Animal Care Centers of NYC (ACC), formerly known as Animal Care & Control of NYC, is a not-for-profit corporation that was formed for the purpose of providing animal control services in New York City. ACC was created in 1994 to assume the responsibilities of the American Society for the Prevention of Cruelty to Animals (ASPCA), after the ASPCA decided not to renew its contract to run New York City's animal shelter system. ACC entered into its own contract with the New York City Department of Health (DOH), and on January 1, 1995, followed the ASPCA as New York City's provider of animal care and control services. It has a nine-member board of directors, which includes as ex officio members the Commissioner of Department of Health, the Commissioner of New York City Department of Parks and Recreation and the Deputy Commissioner for Community Affairs at the New York City Police Department (NYPD). The six remaining members of the Board are appointed by the mayor.

==Financials==
Funding for ACC comes from several sources. A contract with the Department of Health (DOH) provided $10.6 million for FY 2013. An additional $3.1M came from individual donations, grants and miscellaneous sources. Financial statements dating back to 2008 are available on-line on the nycacc.org website.

==Board meetings==
Board meetings are held twice per year and are open to the public. The format for these meetings involves a discussion of financials, intake/outcome numbers, development/communications plans and operations reviews. The presentation is given by the executive director and is followed by open commentary from the public. In March 2014 the board meeting included a presentation from the medical director.

==Programs and services==
Animal Care Centers of NYC (ACC) has three full-service Animal Care Centers located in Manhattan, Brooklyn and Staten Island, as well as two Admissions Centers located in the Bronx and Queens.
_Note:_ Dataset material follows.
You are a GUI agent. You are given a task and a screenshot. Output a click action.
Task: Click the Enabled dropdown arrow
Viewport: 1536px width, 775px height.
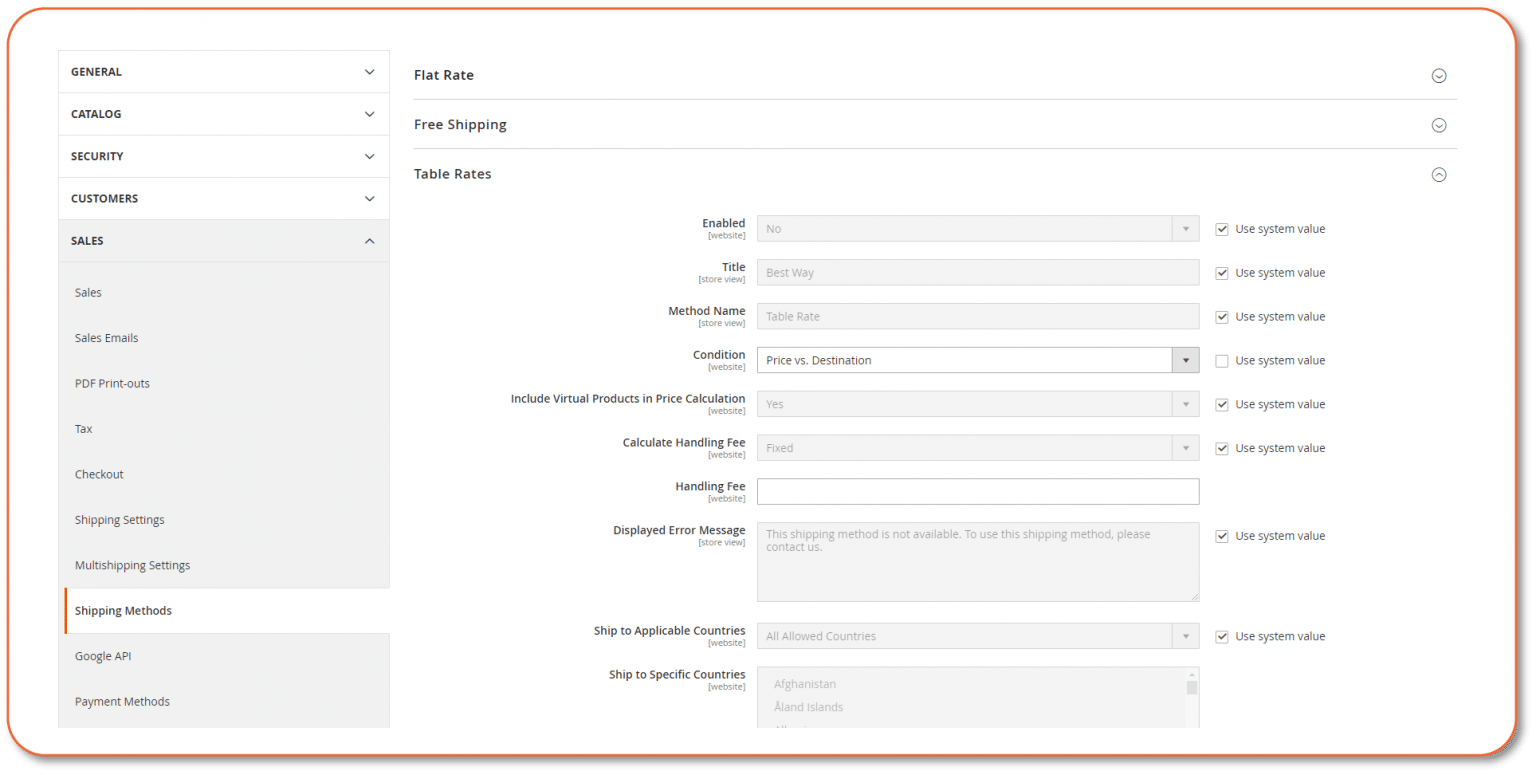(1186, 228)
Animal Control Officers are in the field to assist animals and people in need in all five boroughs. ACC's Field Operations respond to calls from the public regarding animals that are in need of rescue, pose a threat to public safety, stray dogs, and injured dogs and cats that need extra help.

==Partners==
The New Hope program is ACC's proactive community initiative aimed at finding homes for New York City's unwanted pet population. To accomplish this, ACC establishes and cultivates mutually beneficial and productive relationships with cat, dog, rabbit and exotic animal placement organizations that assist and partner with ACC in placing animals, many of which may require specialized medical care or behavior training. In 2013 New Hope partners accounted for 70% of all placements, finding homes for over 14,000 animals. AC&C placed 6,148 or roughly 30%.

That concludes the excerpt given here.